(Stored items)
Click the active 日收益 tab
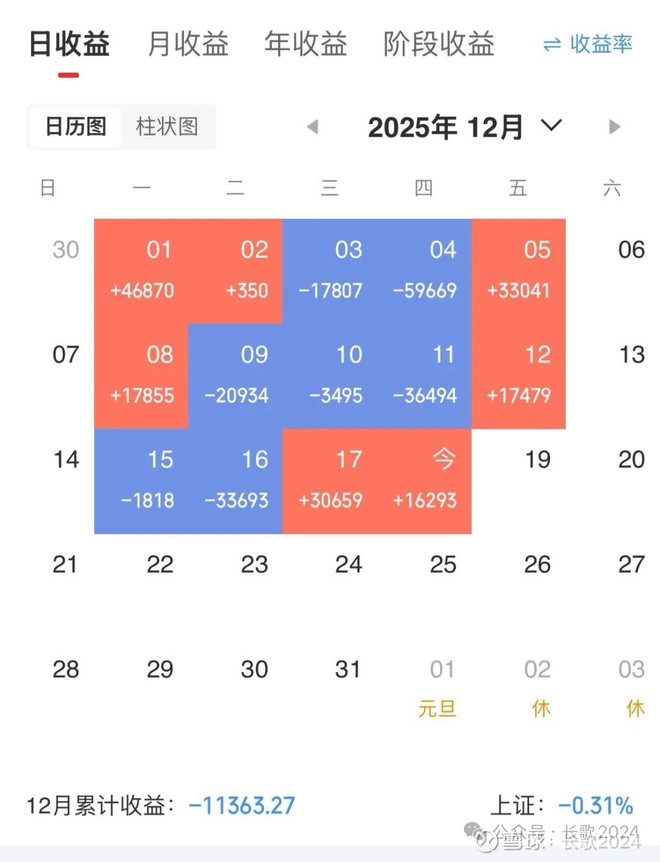660x862 pixels. (65, 44)
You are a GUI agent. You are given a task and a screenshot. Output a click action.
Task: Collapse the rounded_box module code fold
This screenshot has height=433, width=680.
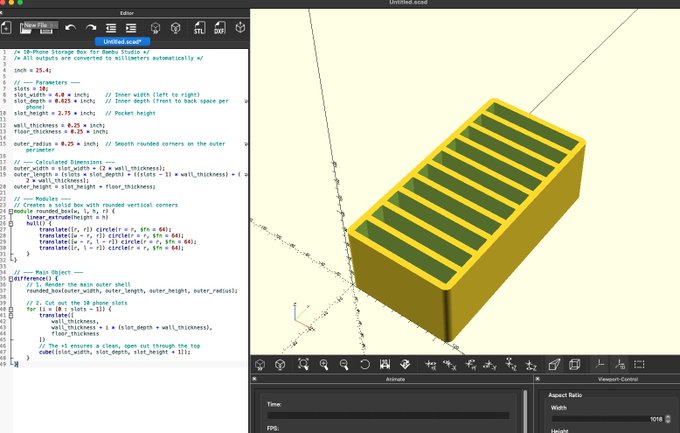(x=10, y=212)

> **Your task**
Exclude the pictures, then retype every record exactly.

> **Answer to the problem**
Click the active 日收益 tab
660x862 pixels. (65, 44)
You are a GUI agent. You are given a task and a screenshot. Output a click action.
Task: Collapse the rounded_box module code fold
This screenshot has height=433, width=680.
(x=10, y=212)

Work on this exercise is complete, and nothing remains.